Restate the data below word for word. Leave the images out.

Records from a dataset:
=-=-=

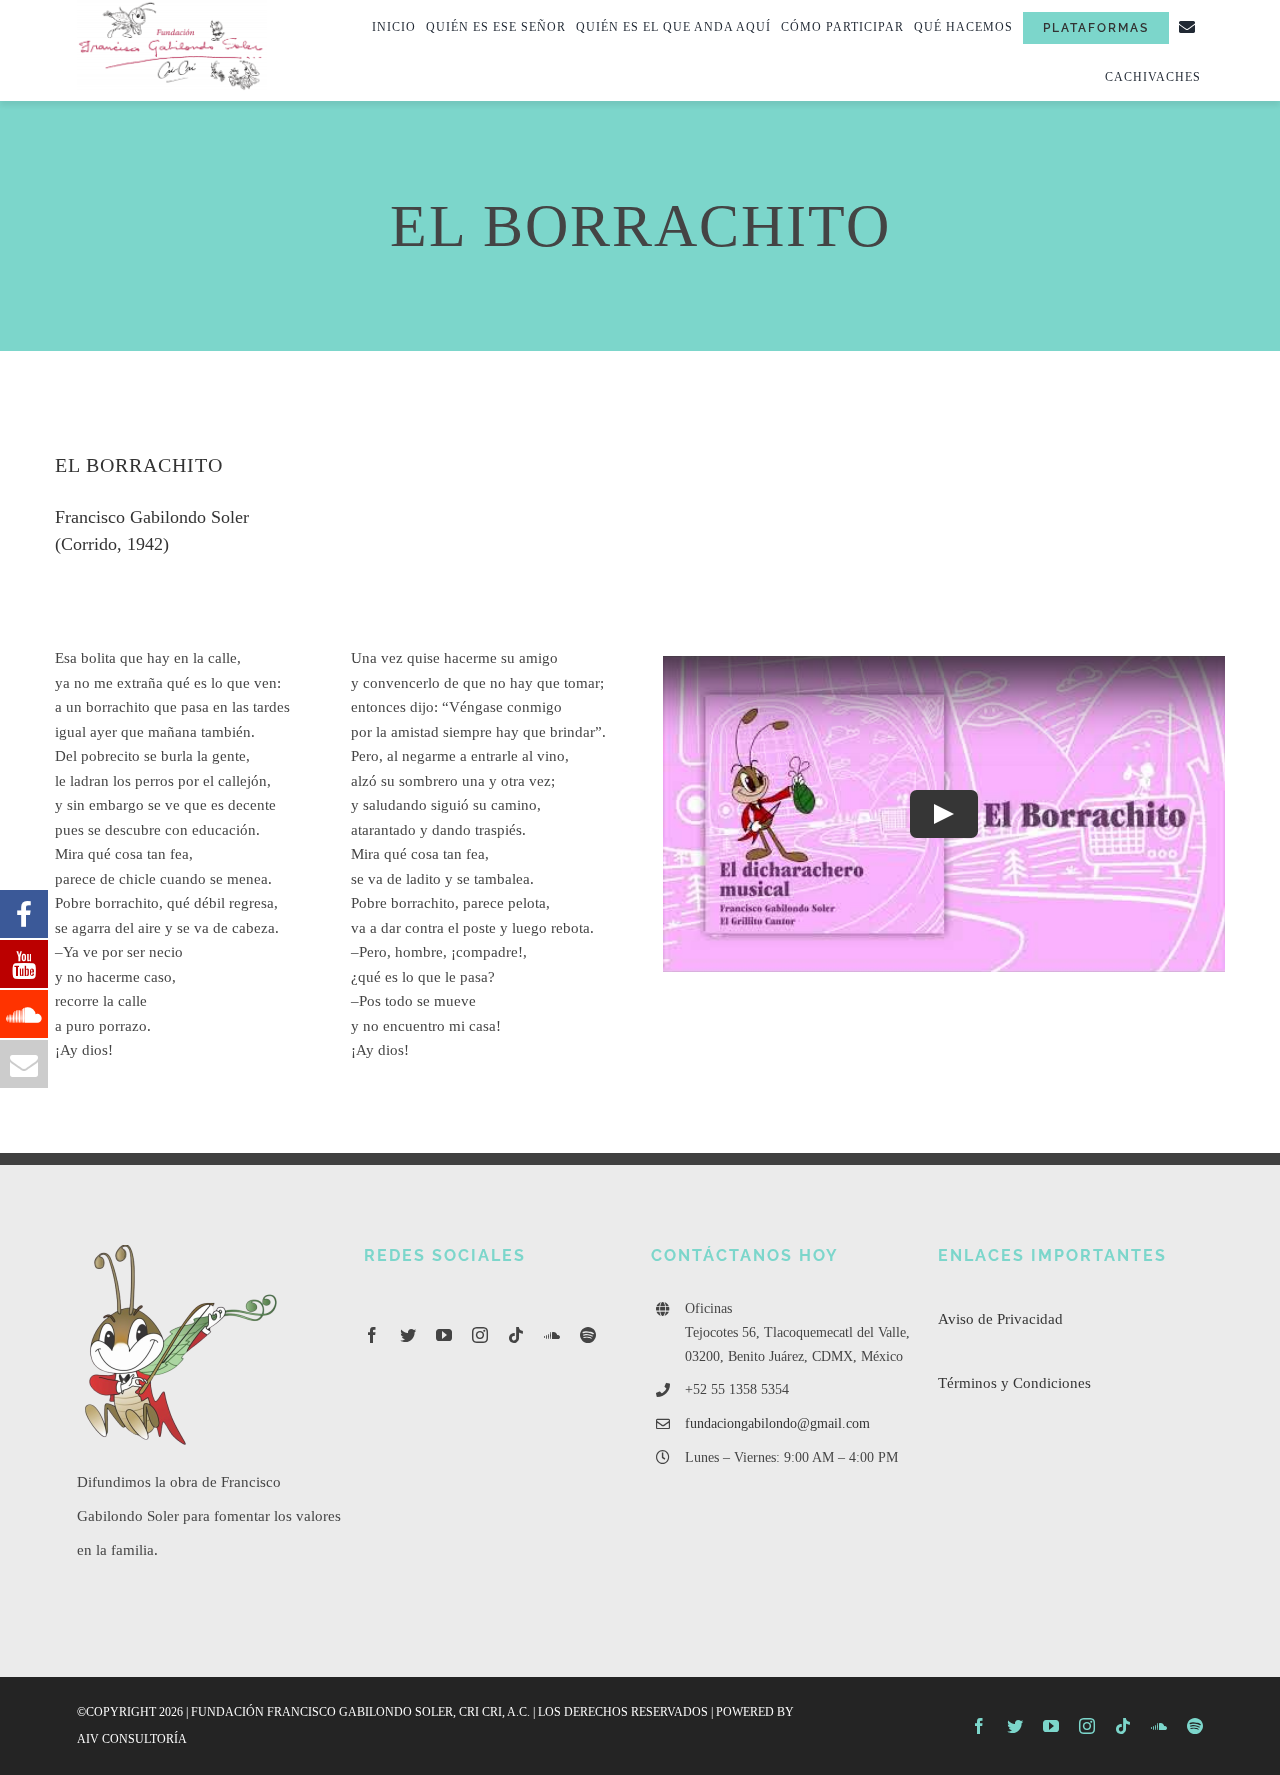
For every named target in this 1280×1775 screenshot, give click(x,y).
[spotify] (588, 1335)
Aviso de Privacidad (1000, 1319)
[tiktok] (516, 1335)
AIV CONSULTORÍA (132, 1739)
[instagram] (480, 1335)
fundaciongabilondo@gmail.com (777, 1423)
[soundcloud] (552, 1335)
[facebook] (372, 1335)
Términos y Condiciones (1014, 1383)
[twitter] (408, 1335)
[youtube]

=-=-=

Exercise result:
For every named target in this 1280×1775 screenshot, give click(x,y).
[spotify] (588, 1335)
Aviso de Privacidad (1000, 1319)
[tiktok] (516, 1335)
AIV CONSULTORÍA (132, 1739)
[instagram] (480, 1335)
fundaciongabilondo@gmail.com (777, 1423)
[soundcloud] (552, 1335)
[facebook] (372, 1335)
Términos y Condiciones (1014, 1383)
[twitter] (408, 1335)
[youtube]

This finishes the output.